◆ **TO BE DONE**: Rewrite the items from the start through the line containing "668x430 pixels. pyautogui.click(x=378, y=264)", swapping "rating" for "score" and changing nothing else. Leave the pictures out of your answer.

[Records excerpted from a collection]
· · · ·

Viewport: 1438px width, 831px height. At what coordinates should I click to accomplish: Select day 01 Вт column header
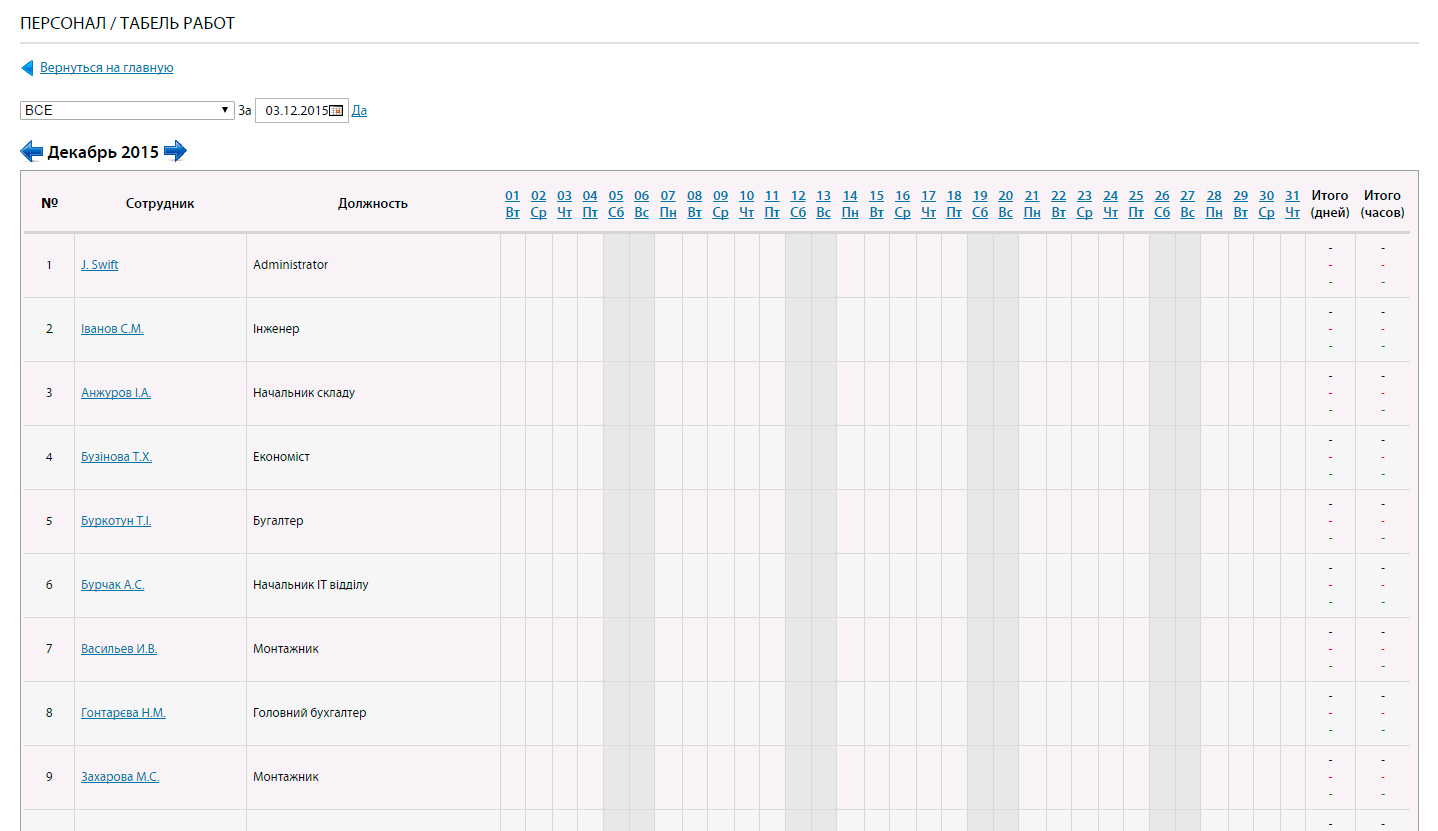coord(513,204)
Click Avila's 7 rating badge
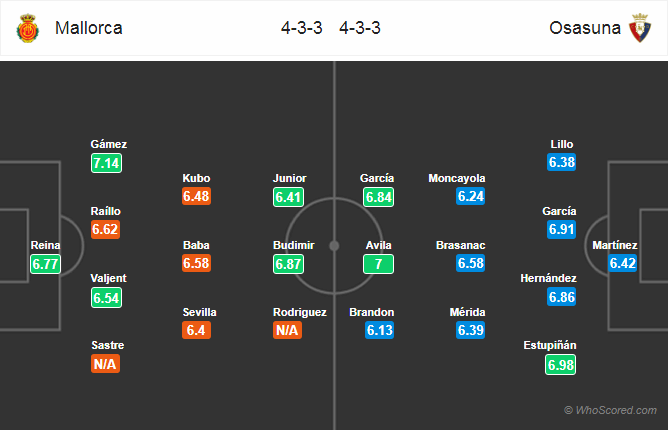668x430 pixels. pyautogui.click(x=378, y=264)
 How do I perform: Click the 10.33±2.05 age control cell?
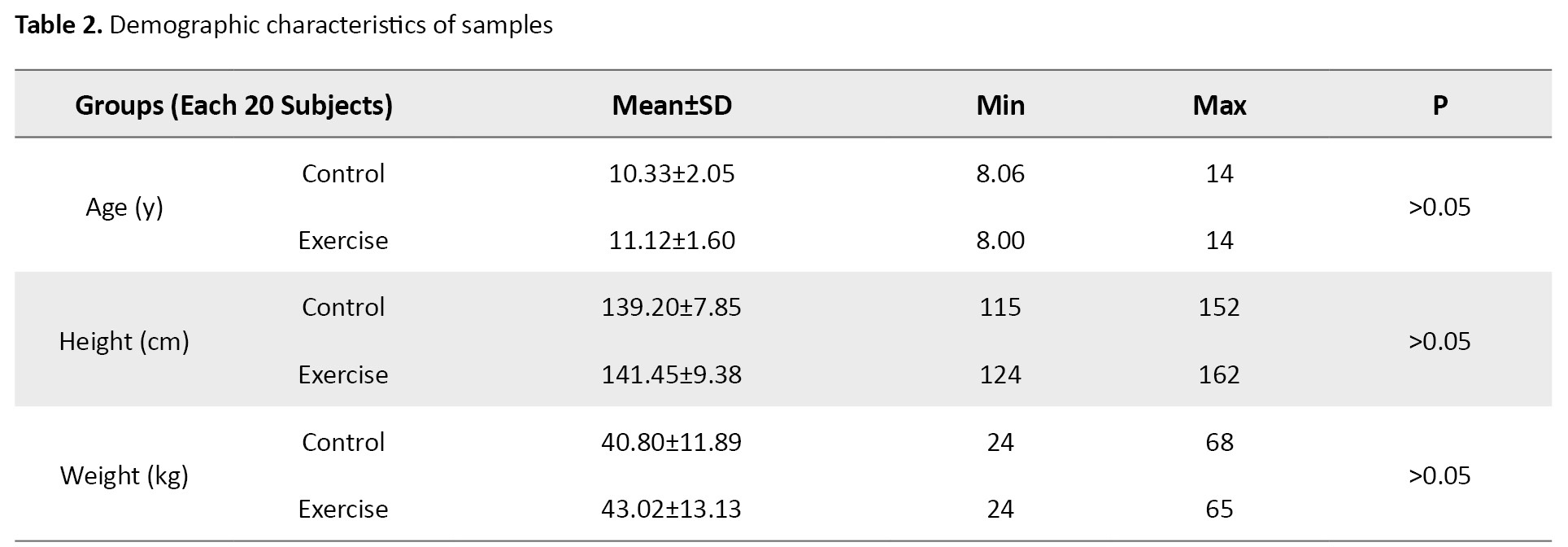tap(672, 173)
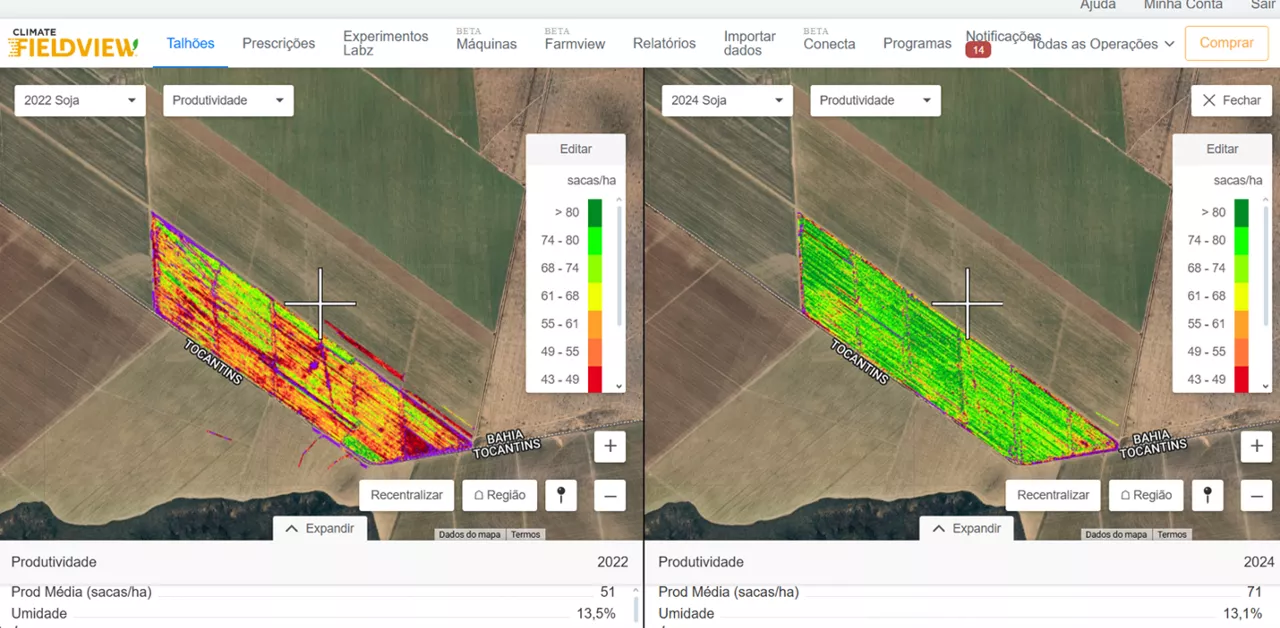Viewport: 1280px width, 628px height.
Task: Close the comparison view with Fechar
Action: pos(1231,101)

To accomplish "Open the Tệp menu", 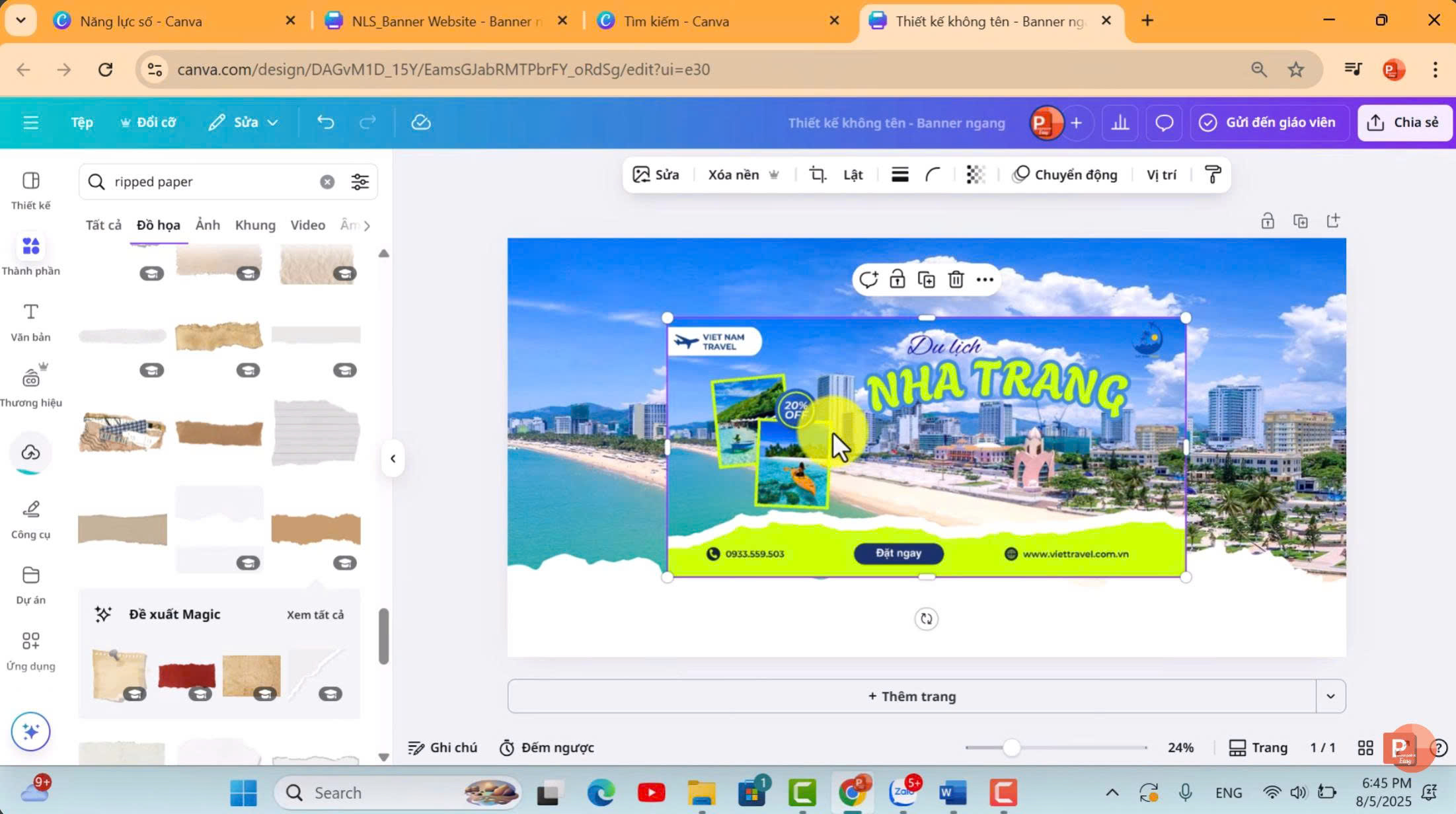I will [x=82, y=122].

· · · ·

◆ **FINISHED EXERCISE**:
Viewport: 1438px width, 831px height. At what coordinates should I click to accomplish: Select day 01 Вт column header
coord(513,204)
Click Avila's 7 score badge
668x430 pixels. pyautogui.click(x=378, y=264)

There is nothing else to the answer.